Saturday, October 28, 2006

Reward Talent and Ability -- and Not Just Seniority

That is the heart of most of our problems -- that we do things the way we do because it’s always been done that way before, and seldom because it is the best way for accomplishing our objectives. That is the corrupting influence of rewarding (valuing) seniority above all -- when it should have no place in any intelligent discussion at all.

All that should be discussed is the best way to accomplish our objectives -- regardless of how it was done in the past, since how we have done it up to now, has CAUSED the great crisis of this time. Very few see that because they are already vested in the old ways, vested in the problem -- and are no longer interested in the solution, if by that solution, it would mean the elimination of a great problem that has plagued humankind throughout time.

Unions do not have to reward seniority over everything else; they have chosen that path because by keeping those at the entry-level, low-paid relative to the high, who are often doing nothing but exploiting their status, they can point out to their employer that the lowest paid person is not making enough -- BECAUSE he is being exploited by his own fellow union members, who if everybody was paid at least the same, would be getting the generous wage the employer wants to pay ALL his employees.

When the entry-level pay is less than that of the longest employees -- it creates the problem of recruitment that many professions bemoan because those with seniority anywhere else, will be reluctant to move into another field that might desperately need their skills -- because they don’t want to start at the bottom, while they can remain at the top of the pay structure, remaining where they have a lot of seniority (status), even if they’re doing nothing useful anymore, and the job has become obsolete (meaningless) except for the press releases they write periodically, describing how the problems are getting worse -- and so they need more money, more staff, and more pay, for doing the same work or less!

If the need for teachers was real rather than artificially constricted by restricting all competent applicants -- many who are not only more qualified but often the creators of their information and discipline -- by requiring them to take inane education course that are an insult to intelligent people, the pool would be much greater. Since the standardized test scores for education graduates are collectively the lowest of those majoring in any discipline, it stands to reason that a degree in any other subject is preferable to one in education -- and should not be the only allowed educational requirement for teaching. Mastery of the subject matter should be the most highly valued -- and not education to seem knowledgeable while really not -- which is what teacher education (pedagogy) is about.

The very talented in any field are rewarded by the love for what they do -- even if the pay was equal to every other job -- because doing that, is the fulfillment and joy of who they are, and what they do. For them, the job is easier than for a less talented, skilled, experienced person -- because of those advantages, and so they do not begrudge the novice for receiving the same pay for doing that same job.
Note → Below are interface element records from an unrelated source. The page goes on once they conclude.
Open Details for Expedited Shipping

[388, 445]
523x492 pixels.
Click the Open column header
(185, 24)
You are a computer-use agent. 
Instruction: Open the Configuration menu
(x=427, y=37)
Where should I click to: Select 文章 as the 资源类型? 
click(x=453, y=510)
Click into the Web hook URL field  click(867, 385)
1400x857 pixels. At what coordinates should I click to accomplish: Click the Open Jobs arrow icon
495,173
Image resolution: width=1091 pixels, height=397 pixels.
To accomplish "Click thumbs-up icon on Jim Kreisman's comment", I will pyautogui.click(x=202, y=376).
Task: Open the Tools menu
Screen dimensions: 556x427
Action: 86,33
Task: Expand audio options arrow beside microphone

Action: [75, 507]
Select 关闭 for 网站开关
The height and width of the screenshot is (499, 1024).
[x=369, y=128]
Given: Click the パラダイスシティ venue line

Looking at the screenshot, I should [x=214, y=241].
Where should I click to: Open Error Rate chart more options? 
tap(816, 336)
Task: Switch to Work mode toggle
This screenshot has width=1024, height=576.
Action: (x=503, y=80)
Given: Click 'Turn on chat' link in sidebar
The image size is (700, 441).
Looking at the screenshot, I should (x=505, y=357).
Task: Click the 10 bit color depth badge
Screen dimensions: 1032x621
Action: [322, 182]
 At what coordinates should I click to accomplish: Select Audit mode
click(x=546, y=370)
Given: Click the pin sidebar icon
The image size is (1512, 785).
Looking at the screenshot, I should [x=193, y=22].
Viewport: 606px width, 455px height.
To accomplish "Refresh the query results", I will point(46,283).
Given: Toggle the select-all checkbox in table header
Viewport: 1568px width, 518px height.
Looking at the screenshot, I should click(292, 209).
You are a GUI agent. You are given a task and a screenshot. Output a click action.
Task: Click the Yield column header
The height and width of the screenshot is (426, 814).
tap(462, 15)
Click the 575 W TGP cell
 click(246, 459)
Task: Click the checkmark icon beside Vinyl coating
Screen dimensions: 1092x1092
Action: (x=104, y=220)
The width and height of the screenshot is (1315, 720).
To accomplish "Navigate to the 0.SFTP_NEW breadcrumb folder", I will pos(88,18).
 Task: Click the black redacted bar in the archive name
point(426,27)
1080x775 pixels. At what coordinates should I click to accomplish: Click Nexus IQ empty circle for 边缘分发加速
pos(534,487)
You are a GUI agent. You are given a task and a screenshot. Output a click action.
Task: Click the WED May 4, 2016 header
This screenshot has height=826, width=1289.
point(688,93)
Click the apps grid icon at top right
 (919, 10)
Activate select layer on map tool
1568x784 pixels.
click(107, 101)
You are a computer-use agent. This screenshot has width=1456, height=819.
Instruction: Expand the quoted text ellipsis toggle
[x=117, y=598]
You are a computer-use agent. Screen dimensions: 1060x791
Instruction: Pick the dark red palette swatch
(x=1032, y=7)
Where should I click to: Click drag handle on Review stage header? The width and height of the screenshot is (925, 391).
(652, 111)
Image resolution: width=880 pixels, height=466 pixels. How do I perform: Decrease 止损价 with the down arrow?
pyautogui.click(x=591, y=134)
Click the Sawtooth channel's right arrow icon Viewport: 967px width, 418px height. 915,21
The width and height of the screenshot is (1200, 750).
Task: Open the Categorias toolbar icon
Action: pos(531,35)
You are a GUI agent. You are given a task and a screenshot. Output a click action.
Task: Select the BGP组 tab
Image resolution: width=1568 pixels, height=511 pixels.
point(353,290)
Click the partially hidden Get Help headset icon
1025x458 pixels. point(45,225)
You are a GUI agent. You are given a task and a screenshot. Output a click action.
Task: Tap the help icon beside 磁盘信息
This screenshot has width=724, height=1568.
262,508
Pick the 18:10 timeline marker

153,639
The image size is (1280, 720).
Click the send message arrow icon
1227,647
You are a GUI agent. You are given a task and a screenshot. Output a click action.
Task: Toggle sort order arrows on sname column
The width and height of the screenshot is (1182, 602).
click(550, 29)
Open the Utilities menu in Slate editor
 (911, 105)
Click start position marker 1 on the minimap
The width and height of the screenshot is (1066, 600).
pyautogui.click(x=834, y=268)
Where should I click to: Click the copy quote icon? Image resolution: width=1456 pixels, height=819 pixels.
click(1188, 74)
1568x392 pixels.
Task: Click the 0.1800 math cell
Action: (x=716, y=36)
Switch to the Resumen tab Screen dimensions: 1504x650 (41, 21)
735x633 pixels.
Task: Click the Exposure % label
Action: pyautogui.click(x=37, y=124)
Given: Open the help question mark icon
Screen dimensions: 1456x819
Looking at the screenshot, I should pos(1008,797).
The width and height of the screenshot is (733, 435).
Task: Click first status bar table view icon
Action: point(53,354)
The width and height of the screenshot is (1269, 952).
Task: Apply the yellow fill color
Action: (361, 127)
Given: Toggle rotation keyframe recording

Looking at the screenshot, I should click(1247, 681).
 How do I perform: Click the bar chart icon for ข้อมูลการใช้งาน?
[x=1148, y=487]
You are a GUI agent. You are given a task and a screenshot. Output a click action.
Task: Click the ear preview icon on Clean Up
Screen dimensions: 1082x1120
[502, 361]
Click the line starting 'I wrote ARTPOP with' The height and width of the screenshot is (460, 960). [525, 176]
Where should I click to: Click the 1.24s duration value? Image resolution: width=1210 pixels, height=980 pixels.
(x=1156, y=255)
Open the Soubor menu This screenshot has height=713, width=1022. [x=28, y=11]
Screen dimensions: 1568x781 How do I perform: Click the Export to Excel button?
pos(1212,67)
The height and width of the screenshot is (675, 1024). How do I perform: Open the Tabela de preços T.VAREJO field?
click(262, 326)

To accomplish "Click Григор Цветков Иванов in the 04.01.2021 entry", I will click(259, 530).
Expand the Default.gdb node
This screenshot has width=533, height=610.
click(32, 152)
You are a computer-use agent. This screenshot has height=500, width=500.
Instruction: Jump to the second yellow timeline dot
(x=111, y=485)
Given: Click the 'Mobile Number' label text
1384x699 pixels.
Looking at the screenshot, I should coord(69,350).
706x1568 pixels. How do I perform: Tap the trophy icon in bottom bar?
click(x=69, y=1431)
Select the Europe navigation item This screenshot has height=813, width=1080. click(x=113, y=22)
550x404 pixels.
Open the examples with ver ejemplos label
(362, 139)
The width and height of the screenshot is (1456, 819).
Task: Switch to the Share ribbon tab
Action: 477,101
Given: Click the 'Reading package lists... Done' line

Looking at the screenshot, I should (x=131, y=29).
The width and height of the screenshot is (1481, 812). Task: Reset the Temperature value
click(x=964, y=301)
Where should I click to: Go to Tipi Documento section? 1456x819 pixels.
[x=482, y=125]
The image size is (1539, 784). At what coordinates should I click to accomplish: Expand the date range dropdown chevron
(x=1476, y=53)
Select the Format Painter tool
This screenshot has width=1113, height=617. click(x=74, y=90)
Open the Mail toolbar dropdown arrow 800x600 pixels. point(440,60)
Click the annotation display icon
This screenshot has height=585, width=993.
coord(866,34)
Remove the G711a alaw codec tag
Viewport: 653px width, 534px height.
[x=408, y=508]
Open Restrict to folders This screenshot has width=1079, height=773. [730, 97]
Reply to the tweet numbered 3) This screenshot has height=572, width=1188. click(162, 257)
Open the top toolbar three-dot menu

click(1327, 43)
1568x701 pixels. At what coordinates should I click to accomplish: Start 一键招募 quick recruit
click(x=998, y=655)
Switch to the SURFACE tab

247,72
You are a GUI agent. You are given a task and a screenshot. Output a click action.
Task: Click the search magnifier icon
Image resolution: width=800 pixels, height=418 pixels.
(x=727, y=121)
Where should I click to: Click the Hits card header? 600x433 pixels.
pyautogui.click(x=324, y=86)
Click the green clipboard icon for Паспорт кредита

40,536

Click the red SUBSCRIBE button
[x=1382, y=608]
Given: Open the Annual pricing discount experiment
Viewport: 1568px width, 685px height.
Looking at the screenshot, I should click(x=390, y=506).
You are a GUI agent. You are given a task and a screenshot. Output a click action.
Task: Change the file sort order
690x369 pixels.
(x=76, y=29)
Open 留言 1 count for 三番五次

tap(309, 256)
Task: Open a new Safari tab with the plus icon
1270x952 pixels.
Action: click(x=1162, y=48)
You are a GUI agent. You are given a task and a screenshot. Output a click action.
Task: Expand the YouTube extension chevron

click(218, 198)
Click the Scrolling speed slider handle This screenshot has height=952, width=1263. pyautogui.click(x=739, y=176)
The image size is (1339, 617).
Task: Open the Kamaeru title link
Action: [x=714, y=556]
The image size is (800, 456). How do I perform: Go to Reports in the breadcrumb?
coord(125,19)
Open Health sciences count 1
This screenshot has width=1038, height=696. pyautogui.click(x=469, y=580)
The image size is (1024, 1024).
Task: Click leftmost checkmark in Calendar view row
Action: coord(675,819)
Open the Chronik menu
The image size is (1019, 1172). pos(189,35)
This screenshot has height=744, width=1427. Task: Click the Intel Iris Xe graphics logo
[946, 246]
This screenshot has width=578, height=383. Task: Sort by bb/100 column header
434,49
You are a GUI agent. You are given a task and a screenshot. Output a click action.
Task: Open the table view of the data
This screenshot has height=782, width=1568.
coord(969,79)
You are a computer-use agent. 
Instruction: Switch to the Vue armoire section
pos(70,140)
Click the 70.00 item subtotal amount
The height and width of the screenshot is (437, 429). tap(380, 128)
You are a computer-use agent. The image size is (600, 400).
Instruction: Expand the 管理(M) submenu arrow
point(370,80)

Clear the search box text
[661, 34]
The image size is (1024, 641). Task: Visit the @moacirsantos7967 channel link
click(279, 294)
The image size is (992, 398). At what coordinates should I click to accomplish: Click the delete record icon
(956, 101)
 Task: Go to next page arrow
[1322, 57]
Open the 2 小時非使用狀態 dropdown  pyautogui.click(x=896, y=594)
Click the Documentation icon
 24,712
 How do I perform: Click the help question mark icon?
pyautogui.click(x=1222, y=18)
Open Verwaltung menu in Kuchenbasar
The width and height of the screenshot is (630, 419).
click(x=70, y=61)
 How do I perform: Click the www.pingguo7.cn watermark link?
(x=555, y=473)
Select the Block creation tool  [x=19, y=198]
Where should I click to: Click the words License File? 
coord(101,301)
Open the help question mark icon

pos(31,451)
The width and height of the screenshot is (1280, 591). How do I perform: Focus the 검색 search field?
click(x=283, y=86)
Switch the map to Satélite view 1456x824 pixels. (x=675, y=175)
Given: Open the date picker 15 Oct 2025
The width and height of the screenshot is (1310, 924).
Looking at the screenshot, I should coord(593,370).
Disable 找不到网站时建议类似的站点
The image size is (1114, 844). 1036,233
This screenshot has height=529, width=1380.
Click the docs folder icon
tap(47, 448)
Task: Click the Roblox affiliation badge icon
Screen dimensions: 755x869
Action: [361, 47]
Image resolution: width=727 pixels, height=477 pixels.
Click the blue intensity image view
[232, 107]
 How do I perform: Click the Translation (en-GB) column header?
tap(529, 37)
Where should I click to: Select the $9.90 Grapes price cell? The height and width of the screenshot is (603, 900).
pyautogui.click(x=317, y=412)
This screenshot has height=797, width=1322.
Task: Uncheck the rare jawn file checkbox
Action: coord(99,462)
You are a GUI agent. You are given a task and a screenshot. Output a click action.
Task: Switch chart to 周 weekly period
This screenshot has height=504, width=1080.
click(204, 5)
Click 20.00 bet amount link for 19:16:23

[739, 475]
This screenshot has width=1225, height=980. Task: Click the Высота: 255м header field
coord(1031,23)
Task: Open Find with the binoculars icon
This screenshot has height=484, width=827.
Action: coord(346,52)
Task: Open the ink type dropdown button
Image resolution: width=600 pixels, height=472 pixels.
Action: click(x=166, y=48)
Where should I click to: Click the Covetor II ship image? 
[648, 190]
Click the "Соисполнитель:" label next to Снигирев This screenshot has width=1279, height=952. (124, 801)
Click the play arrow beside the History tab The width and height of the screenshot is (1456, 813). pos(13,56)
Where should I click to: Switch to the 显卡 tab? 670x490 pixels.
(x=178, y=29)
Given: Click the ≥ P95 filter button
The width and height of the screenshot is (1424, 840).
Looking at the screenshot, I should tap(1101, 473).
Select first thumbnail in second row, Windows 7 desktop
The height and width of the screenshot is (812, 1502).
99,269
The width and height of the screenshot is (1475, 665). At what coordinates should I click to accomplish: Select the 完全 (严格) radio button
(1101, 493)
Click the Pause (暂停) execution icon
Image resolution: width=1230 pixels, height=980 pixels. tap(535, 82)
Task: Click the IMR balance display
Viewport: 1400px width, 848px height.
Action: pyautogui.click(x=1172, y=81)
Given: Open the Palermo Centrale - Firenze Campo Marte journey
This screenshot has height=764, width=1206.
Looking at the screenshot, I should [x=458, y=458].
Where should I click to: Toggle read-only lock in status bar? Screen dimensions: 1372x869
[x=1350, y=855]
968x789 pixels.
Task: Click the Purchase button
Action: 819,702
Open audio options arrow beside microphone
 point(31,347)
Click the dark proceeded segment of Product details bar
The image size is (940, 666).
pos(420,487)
Their talent and ability -- is their major advantage in life, as well as their greatest compensation -- for they have found their calling and meaning in life, instead of just thinking, that money is the only measure of their worth -- while understanding nothing useful at all.

3 Comments:

At October 28, 2006 9:19 AM, Blogger Mike Hu said...

I actually have experience in union organizing -- and know for a fact that unions can structure beneftis and rewards by talent and ability, or just about any way they want to.

Obviously the older unions like this status quo of unfairly advantaging themselves in this manner.

When I was in on organizing the homecare workers, I noted that the newcomers had by far the hardest experiences -- usually given the worst assignments, for which those with seniority would not take. They of course, preferred those asignments in which they didn't do anything -- so they had a built-in advantage.

In teaching, the gifted teacher has a wonderful time -- while the inexperienced, or just incompetent teachers hve a much more difficult time, and if they re wise, move on to something they are more compatible and naturally gifted at-- which should be the predominant experience of life and work in any society -- rather thn these people insisting they should be paid more than the governor because their jobs are so terrible.

Maybe they need to run for governor.

 
At October 28, 2006 9:39 AM, Blogger Mike Hu said...

Malia Zimmerman, (HawaiiReporter.com), has questioned me in the past on whether I was a communist, in proposing equal pay for equal work -- with the difference in compensation being this job suitability and satisfaction. I’m not saying that everybody should be paid the same no matter what.

I’m just saying that the worst basis for compensation is “seniority” -- and almost any other criteria would be better. Teachers are an example in which the better ones could make more offering personalized instruction in addition to their exposure as “teachers.”

Where equal pay works very well is for government jobs -- in which teachers are claiming they are worth more than police officers, fireman, or for that matter, janitors, which is actually one of the harder jobs requiring people to actually do something -- with measurable, obvious results.

If a teacher felt that all pay being equal, they would prefer being a fireman or bus driver or garbage collector, they should be free to make that choice without penalty of starting over, at the bottom. This lack of mobility is a tremendous problem of getting manpower where it is actually needed -- quickly and easily, as society changes.

Instead, we have people still thinking they have to do one thing only for the rest of their lives -- and so fear and anxiety becomes their chief motivators and considerations in life. The ability to change, adapt, easily and without penalty, should be rewarded -- and not the source of great outrage for the healthy society.

Change is the answer, for any problem. Continuing to do the same, is the problem. The great deception is doing the same, and calling that “change.”